Fencing Token
Also known as:
Epoch Number
Generation Number
Definition
A fencing token is a number that goes up every time a lease or lock is given out. The resource being protected remembers the highest token it has seen and rejects any request with a smaller one. This stops a frozen holder from waking up after its lease has expired and writing to a resource it no longer owns.
Key Takeaways
- Fencing tokens fix the worst kind of locking bug. A slow or paused holder cannot write after its lease has been reassigned.
- The lease service has to hand out tokens that always go up, and the storage layer has to reject smaller tokens. Without both, the token does nothing.
- Without fencing, one long GC pause can corrupt shared state. Martin Kleppmann’s 2016 post is a good read on this.
- Tokens, epochs, and generations all mean the same thing in different systems like ZooKeeper, etcd, Kafka, and HDFS.
How It Works
- When the lease service grants a lease, it stamps it with a token bigger than any token it has ever issued.
- The client sends the token along with every write to the protected resource.
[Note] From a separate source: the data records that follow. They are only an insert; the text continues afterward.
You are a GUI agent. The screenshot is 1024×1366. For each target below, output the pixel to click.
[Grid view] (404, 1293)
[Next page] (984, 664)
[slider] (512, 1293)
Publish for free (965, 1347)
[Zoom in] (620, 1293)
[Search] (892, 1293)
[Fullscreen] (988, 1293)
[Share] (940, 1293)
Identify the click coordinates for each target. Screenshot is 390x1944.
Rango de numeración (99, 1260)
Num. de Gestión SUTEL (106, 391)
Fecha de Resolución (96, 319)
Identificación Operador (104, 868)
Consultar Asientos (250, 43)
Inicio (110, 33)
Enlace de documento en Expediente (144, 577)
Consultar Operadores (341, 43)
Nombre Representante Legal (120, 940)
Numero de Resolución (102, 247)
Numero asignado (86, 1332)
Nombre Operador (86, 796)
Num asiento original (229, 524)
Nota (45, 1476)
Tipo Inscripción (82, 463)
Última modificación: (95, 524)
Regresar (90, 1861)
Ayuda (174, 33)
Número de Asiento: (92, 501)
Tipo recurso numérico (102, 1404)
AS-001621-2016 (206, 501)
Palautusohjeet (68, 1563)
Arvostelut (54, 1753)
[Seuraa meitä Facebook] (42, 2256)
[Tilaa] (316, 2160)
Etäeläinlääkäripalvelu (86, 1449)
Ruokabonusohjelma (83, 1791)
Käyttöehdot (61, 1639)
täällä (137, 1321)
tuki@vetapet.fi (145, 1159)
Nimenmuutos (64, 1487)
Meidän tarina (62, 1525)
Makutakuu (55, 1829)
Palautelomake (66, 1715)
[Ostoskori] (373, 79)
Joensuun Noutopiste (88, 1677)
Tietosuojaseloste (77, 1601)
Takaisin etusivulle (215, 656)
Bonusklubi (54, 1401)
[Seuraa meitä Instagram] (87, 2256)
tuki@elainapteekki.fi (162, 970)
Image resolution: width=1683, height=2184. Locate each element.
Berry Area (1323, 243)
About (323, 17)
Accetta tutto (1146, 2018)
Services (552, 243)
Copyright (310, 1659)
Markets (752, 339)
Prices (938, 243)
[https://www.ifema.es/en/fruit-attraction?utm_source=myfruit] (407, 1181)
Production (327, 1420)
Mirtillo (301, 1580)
- The resource compares the token to the highest one it has accepted. Anything smaller is rejected.
- When a new holder takes over, it gets a fresher token. Any late writes from the old holder fail safely.
Where It Is Used
- Kafka’s controller epoch and producer epoch are fencing tokens. They stop stale leaders and zombie producers from writing bad data.
- ZooKeeper uses the cversion or czxid of a znode as a natural fencing token for client side locking.
- HDFS NameNode lease recovery uses generation stamps as fencing tokens to invalidate stale block writes.